Britain’s Prime Minister Theresa May delivers a speech at the Mansion House in London, Friday March 2, 2018. May promised to tell an impatient European Union on Friday what Britain is prepared to give and what it wants to take in a post-Brexit trade deal with the bloc. (Peter Nicholls/Pool Photo via AP)

Moscow – Moscow on Monday rejected British Prime Minister Theresa May’s statement to parliament that it was “highly likely” Russia was responsible for the poisoning of a former spy in Britain. 

The statement was part of an “information and political campaign based on provocation,” said Russian foreign ministry spokeswoman Maria Zakharova in comments carried by news agencies. 

“This is a circus show in the British parliament,” she added. 

“Rather than think up new fairy tales, maybe someone in the kingdom could explain how the previous ones ended up — about Litvinenko, Berezovsky, Perepilichny and many others who have mysteriously died on British soil,” Zakharova said. 

Former spy Alexander Litvinenko, oligarch Boris Berezovsky and whistleblower Alexander Perepilichny all died in the UK in recent years. 

The Kremlin has long rejected any involvement in their deaths, despite a British judge concluding Russian President Vladimir Putin likely approved Litvinenko’s killing. 

May on Monday pointed the finger at Russia for trying to kill Sergei Skripal, who sold secrets to Britain and later moved there in a 2010 spy swap.

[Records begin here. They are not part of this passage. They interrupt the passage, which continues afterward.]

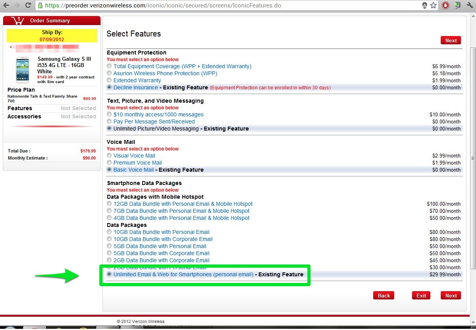The image size is (476, 330).
Task: Click the Samsung Galaxy S III phone thumbnail
Action: pos(22,70)
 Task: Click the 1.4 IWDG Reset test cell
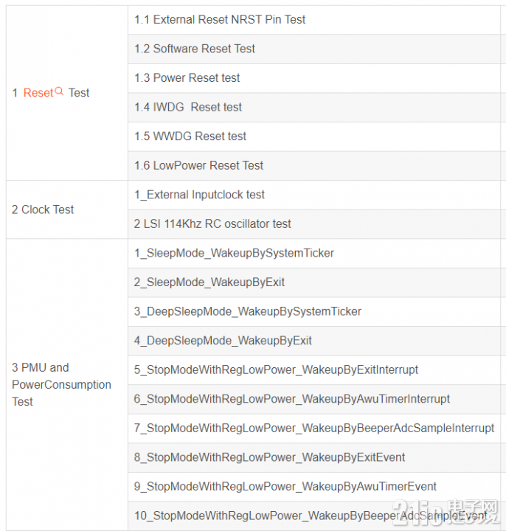[x=314, y=107]
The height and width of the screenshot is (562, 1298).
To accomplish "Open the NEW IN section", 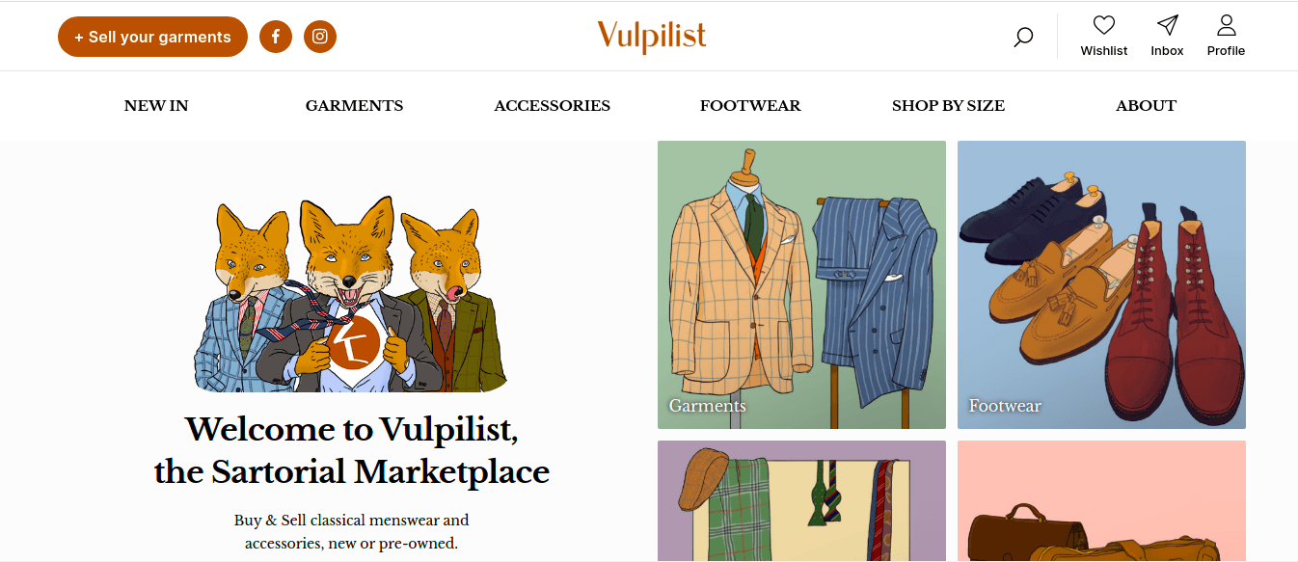I will coord(155,105).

But she stopped short of announcing retaliatory measures against Moscow and instead gave the Kremlin until the end of Tuesday to explain a nerve agents programme allegedly involved in the Skripal case.

Andrei Lugovoi, a prime suspect in Litvinenko’s 2006 killing who has never been extradited and is now a member of the Russian parliament, called May’s speech “irresponsible”. 

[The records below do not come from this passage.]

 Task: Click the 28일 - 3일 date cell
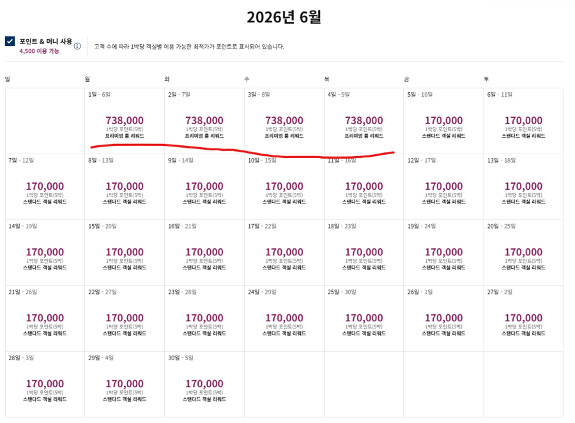pos(45,385)
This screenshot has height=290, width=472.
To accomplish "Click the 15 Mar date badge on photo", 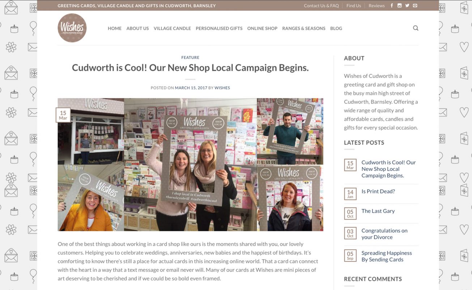I will point(63,115).
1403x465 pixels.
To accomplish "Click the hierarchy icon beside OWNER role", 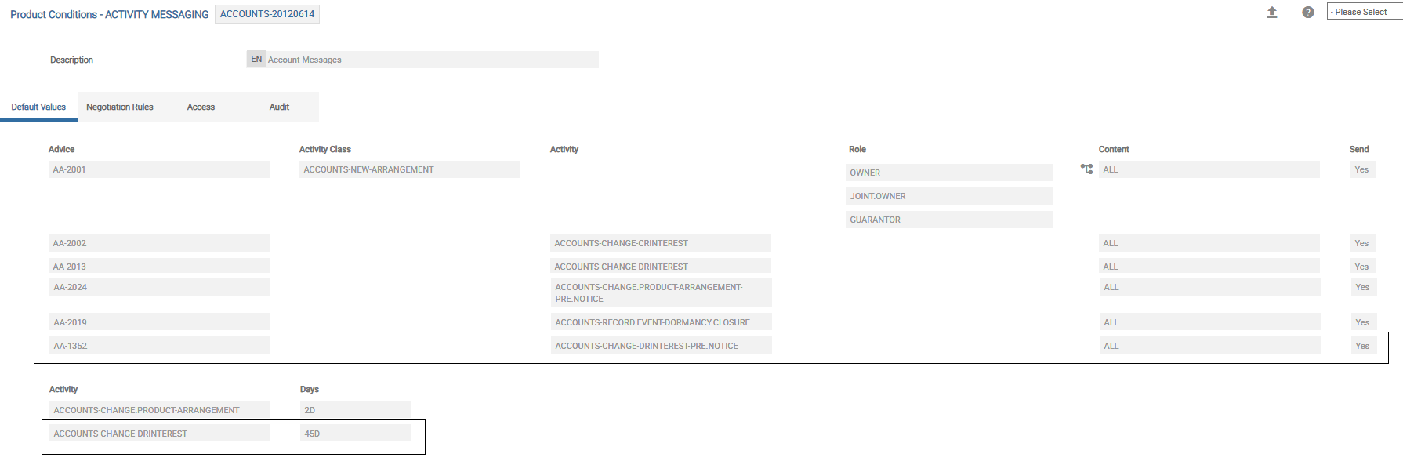I will pos(1086,169).
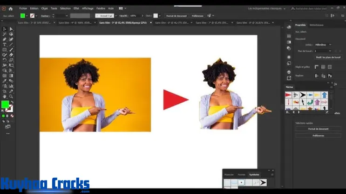Select the Type (T) tool
346x194 pixels.
tap(5, 45)
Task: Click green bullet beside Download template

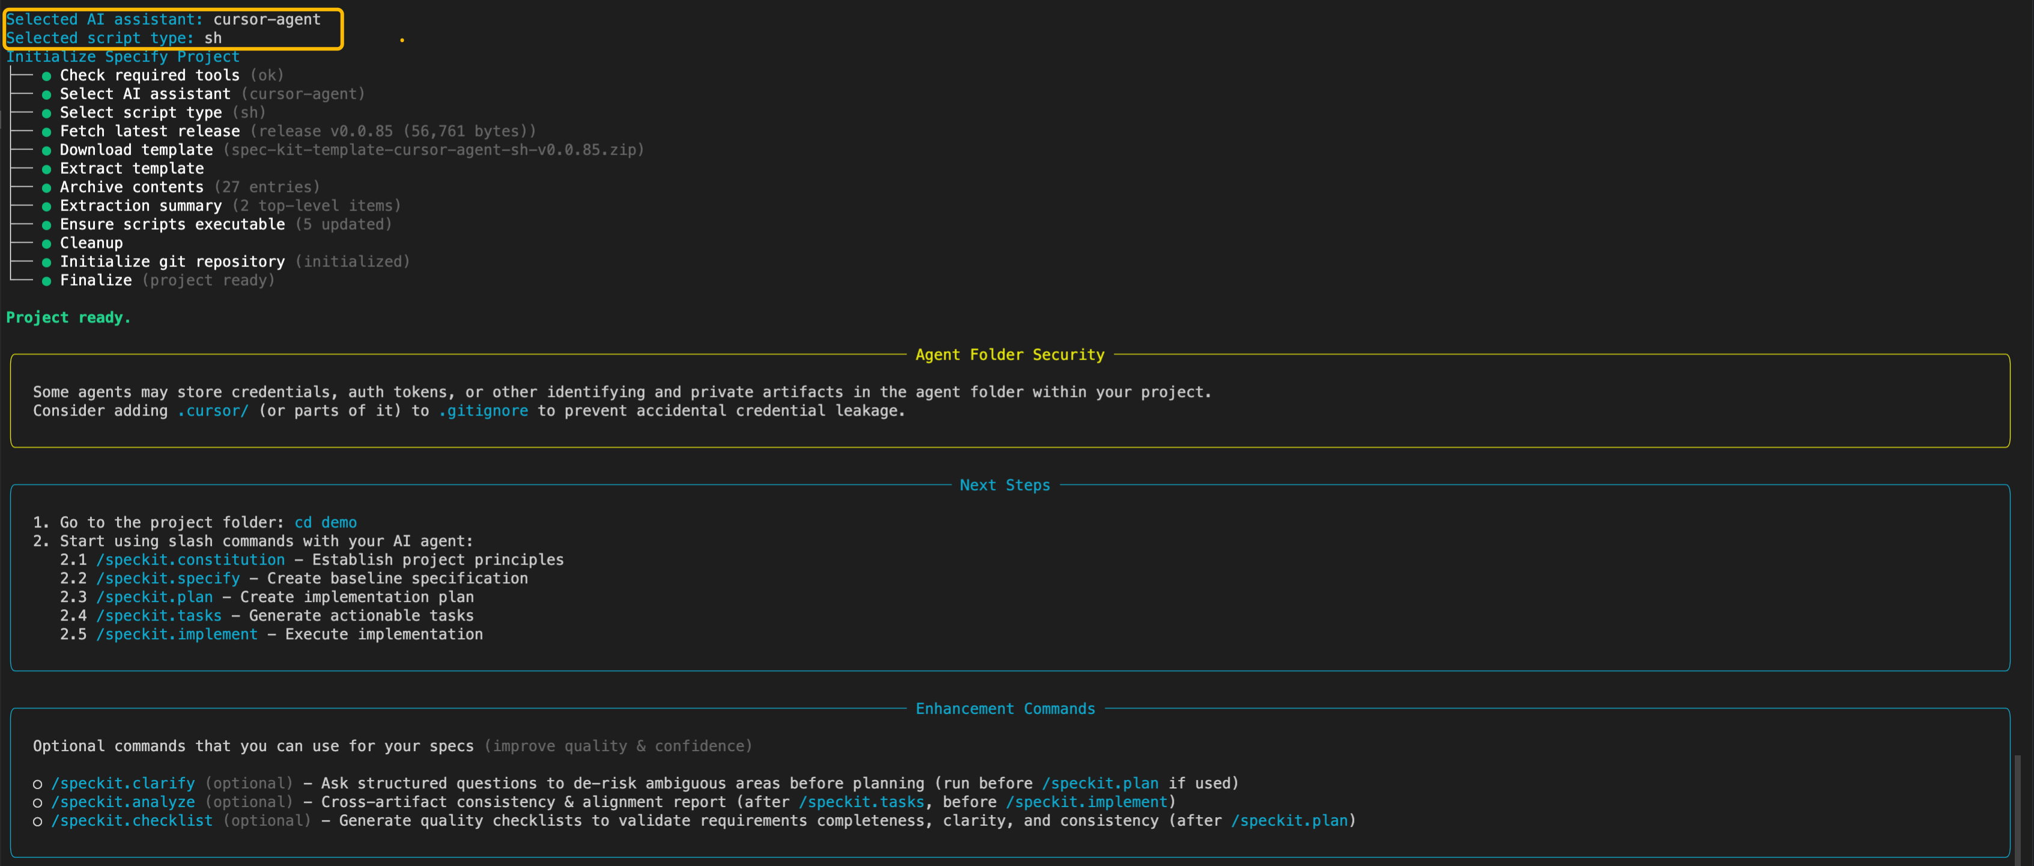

“The hasty statements of Theresa May, especially in connection to the nerve agent, allegedly made in Russia, are irresponsible to say the least,” he told the Interfax news agency. 

“Soon everything will be classified, as this is the only way to make sure the public has no access to the case materials, as was the case in the Litvinenko affair,” he said. 

FSB General Vladimir Dzhabarov, who serves on the international affairs committee of Russia’s upper house, told agencies the poisoning of Skripal could have been carried out by Britain or a third country with the aim of “blaming and blackening Russia”.